Scientists have uncovered a new role for astrocytes, star-shaped brain cells previously dismissed as mere structural support. A study published in the journal Nature reveals these cells actively participate in the formation, recall, and suppression of fear memories.
Researchers at the University of Arizona and the National Institutes of Health conducted the study to determine how these cells interact with neurons in the amygdala, the brain's fear-processing hub. The team found that astrocytes do not just hold the brain together; they encode and maintain neural signals responsible for fear.
“Astrocytes are interwoven among neurons in the brain, and it seemed unlikely they were there just for housekeeping,” said Lindsay Halladay, an assistant professor at the University of Arizona and one of the study’s senior authors. “We wanted to understand what they're actually doing and how they're shaping neural activity in the process.”
Rethinking the amygdala's fear circuitry
Using fluorescent sensors in mouse models, the research team observed astrocyte activity in real time.

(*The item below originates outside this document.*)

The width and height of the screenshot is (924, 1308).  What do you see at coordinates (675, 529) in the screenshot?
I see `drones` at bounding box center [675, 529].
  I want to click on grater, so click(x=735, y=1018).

They discovered that activity levels in these cells spiked during the creation and recall of fear memories. When the researchers experimentally weakened the signals astrocytes sent to neurons, the fear responses in the subjects diminished.
This discovery challenges the traditional, neuron-centric view of how the brain processes trauma. When the scientists disrupted normal astrocyte signaling, neurons failed to form the specific activity patterns required for defensive responses. These findings suggest that astrocytes act as a regulatory bridge for how the brain interprets threats.
Beyond the amygdala, the research indicates that astrocytes also influence the prefrontal cortex, the region responsible for decision-making. This suggests the cells help the brain decide whether a situation requires a genuine fear reaction or a more measured response.
This shift in understanding could change how doctors treat anxiety-related conditions, including post-traumatic stress disorder. If clinicians can target astrocytes to help fade persistent, irrational fear memories, it may provide a new path for patient recovery.
Halladay plans to expand the research to other brain regions, such as the midbrain’s periaqueductal gray, which controls physical responses like freezing or fleeing. Pinpointing how these cells operate throughout the entire fear network is the next step toward explaining why some individuals develop chronic anxiety responses to non-threatening stimuli.